Most travel consultants feel they are engaged in  “selling” travel.  If you share that perspective, then your market is a red ocean indeed. If, however, you break that conventional way of thinking, then your position vis-à-vis the traveler changes.

From the perspective of a consultant, you can begin to construct real travel experiences based on the needs of the client rather than on the limitations of travel product. Each planning exercise now begins with the client’s hobbies, passions and desires. The creative thinking arising from working with a client on creating the best possible experience is vastly different from the more restrictive competitive environment of sales.

Think of the many reasons people do not travel.  They perceive air travel as difficult and tiring. They are short on time. Foreign destinations require unfamiliar paperwork and may be dangerous. There are obligations at home. Most people don’t know how to assess a good travel value and thus are obsessed with internet research to find the “best deal”.

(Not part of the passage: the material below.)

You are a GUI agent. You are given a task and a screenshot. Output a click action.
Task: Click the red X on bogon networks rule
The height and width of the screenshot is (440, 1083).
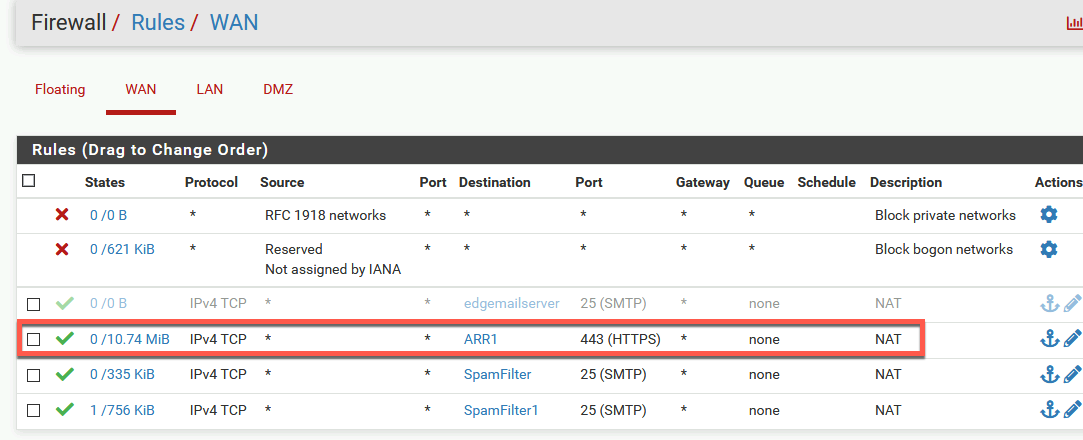point(62,249)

In short, travel is a mystery and a puzzle to many.  Thus, in addition to the population that knows and loves travel, there is a vast market of consumers who need and desire a better understanding.  Certainly this underserved market suggests a path to blue ocean strategies for travel professionals.

Client knowledge is more important than product knowledge. Solve problems.  Educate your clients.  Craft experiences with them. Become their travel mentor. Form a relationship built on their needs and desires.

Quit selling travel.  Help people buy travel. You only have real competition when you are selling, not when you are buying. A travel practice built on creative buying on behalf of clients is the surest way to sail into blue oceans.